Frank Stella’s folding hat from Brazil

In the early 1990s, a special beach cap came into Frank Stella’s possession in Rio de Janeiro, and it had a characteristic that was significant regarding issues the artist was dealing with in his practice; issues rooted in the tradition of painting and oriented towards sculpture. However, the cap was, generally speaking, simply a flat piece of foam. Large parts of it had a number of spiral-shaped cuts which did not touch the centre of the spiral and its outer edges. Some segments of the foam had small cuts at the margins. Thus, the flat piece of material could be used as a sun shield for the eyes, by pulling it over one’s head. In order to be used as a beach cap, the spiral cuts allowed the necessary expansion of the flat surface into the three-dimensional space.

Frank Stella’s folding hat from Brazil

It is well known that Stella, already by the end of the 1950s when he was not much older than twenty, “pushed” the illusionism gradually off the two-dimensional image surface by way of his symmetrical band pictures. Subsequently, he concentrated on the idea of regarding the image as an object. He withdrew from a way of painting that served as a carrier for the expressive application of paint, a vehicle for evoking ideological worldviews, and he finally stated in 1964: “What you see is what you see”.

Frank Stella: Fez (2), 1964. Fluorescent alkyd on canvas, 195.6 x 195.6 cm. MoMA, New York

The painting-as-object was still one of Stella’s topics in the early 1990s. He created works that addressed the motif of the “wave”, thus the formation of water oscillating between tension and movement until it finally collapses or dies down. By using a photographic device, he also recorded the clouds of smoke that he was exhaling as a cigar smoker and subsequently manifested the shapes in 3D-computer graphics.

The Brazilian folding hat differs significantly from these two approaches, for it remains – despite its adaptability, turning from the flat surface into the three-dimensional – palpable as a physical object. From an art historical point of view, one might refer to Rodtschenko’s “Spatial Construction No. 10“ (see the respective literature on the artist). And in his own work, the Brazilian folding hat inspired Stella to move his practice further, from sculptural to rather architectural qualities. However, for me, the folding hat is also interesting as it constitutes an object with a specific history – discovered by Stella at Copacabana Beach in Rio de Janeiro and utilized for his practice –  that adds a narrative and atmospheric element to the works created from the 1990s onwards. While the cigar-smoke works are connected with the artist and his (bad) habit and are thus in principle contradicting the myth of artists creating only what is already ingrained in their talent, ideological and cultural aspects were included in the folding hat from Brazil –  beyond formal elements. The reference to the hat evokes notions of otherness, perhaps even of exoticism, beyond the question whether these ideas could be verifiable, or if they had just existed in one’s imagination.

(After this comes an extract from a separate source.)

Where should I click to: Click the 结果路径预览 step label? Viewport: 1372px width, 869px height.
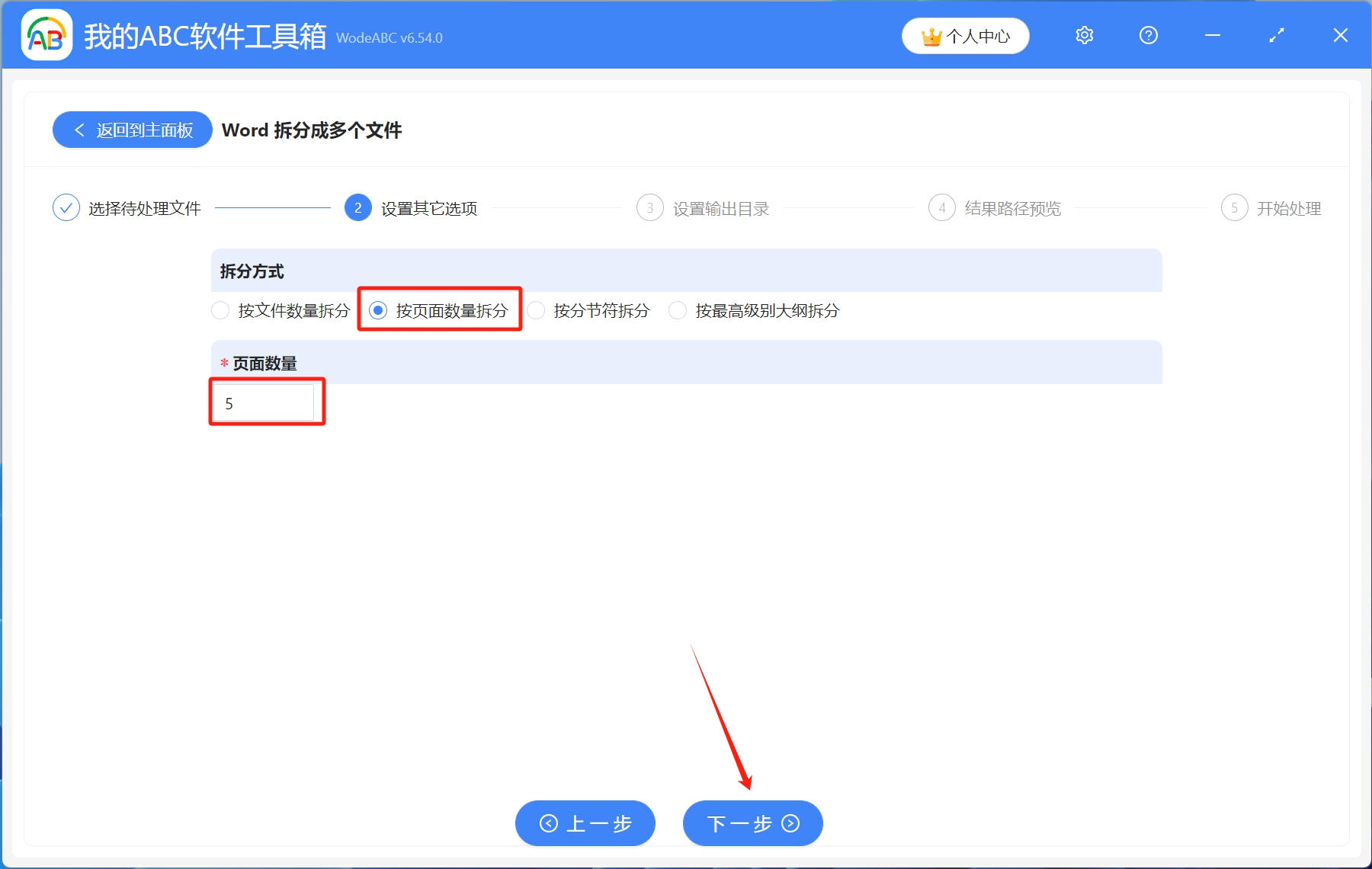tap(1012, 208)
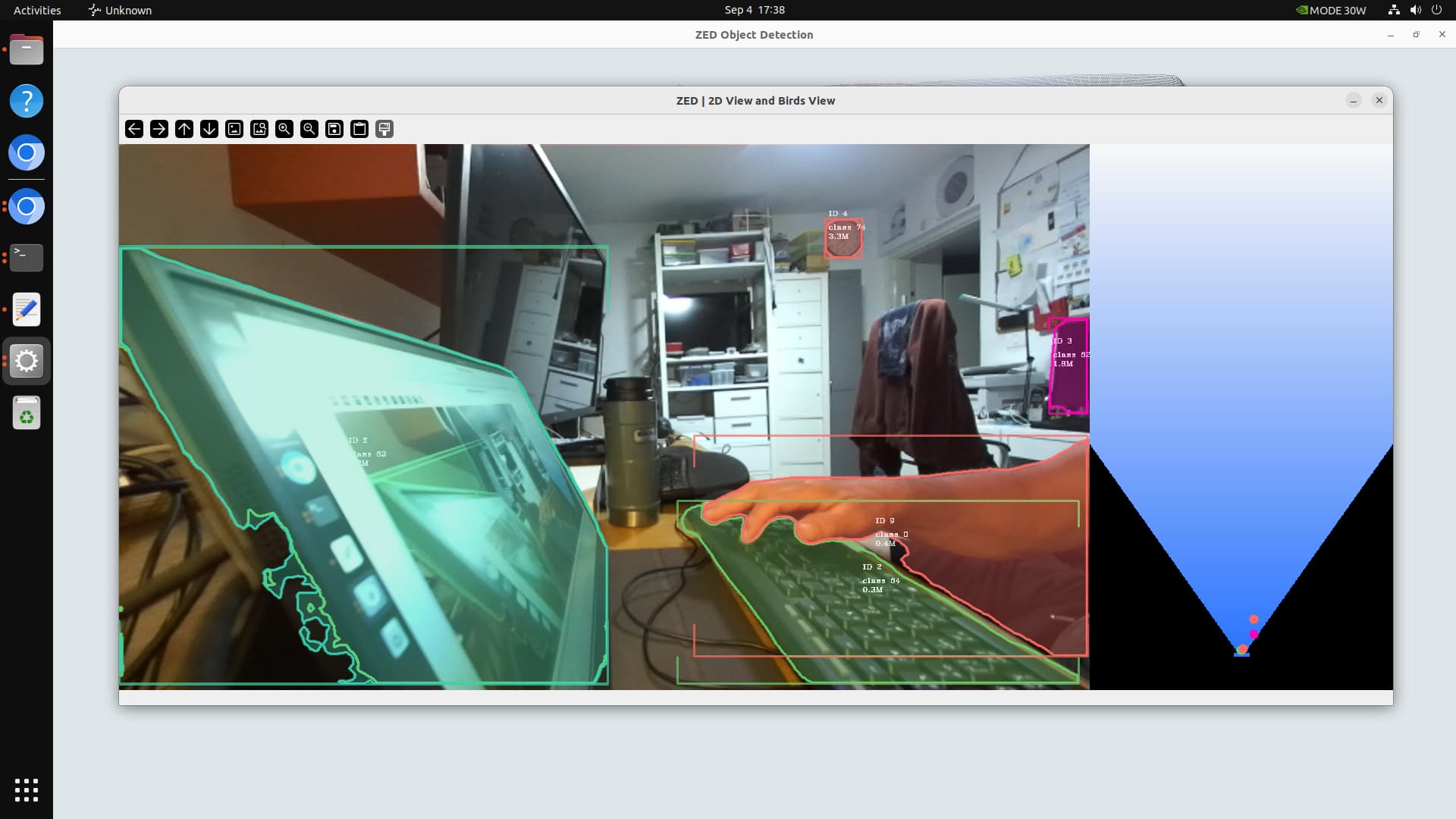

Frank Stella: The Broken Jug. A Comedy [D#3] (left handed version), 2007. Marine ply and pine, 475 x 515 x 360 cm.

However, Stella never excluded narrative or atmospheric approaches completely – before as well as after “What you see is what you see.“ At the beginning of his artistic career his works had titles that were inspired by Nazi-Germany, such as “work sets you free” (Arbeit macht frei) (1958) – which had been placed at the entrances to a number of Nazi concentration camps, or “Raise the Flag” (Die Fahne hoch!) (1959) the opening words of the “Horst Wessel Song” (used as the anthem of the Nazi Party from 1930 to 1945). One might regard these titles as a mere provocation, or, in case of “Raise the Flag” as a reference to Jasper Jones’ painting of the American flag, still, these titles add an unpleasant and uncanny taste to the works.

Frank Stella: Die Fahne hoch!, 1959. Enamel on canvas, 308.9 x 184.9 cm. Whitney Museum of American Art, New York.

From the 1980s the combination of abstraction and narration played an important role in Stella’s body of work, and he referred to Herman Melville’s “Moby Dick” or the writings of Heinrich von Kleist. Associating narration with abstraction and the discussion of spatiality while taking traditional painting as a starting point, still appears to have great potential and relevance, and the tackling and discussion of this approach may still be worthwhile.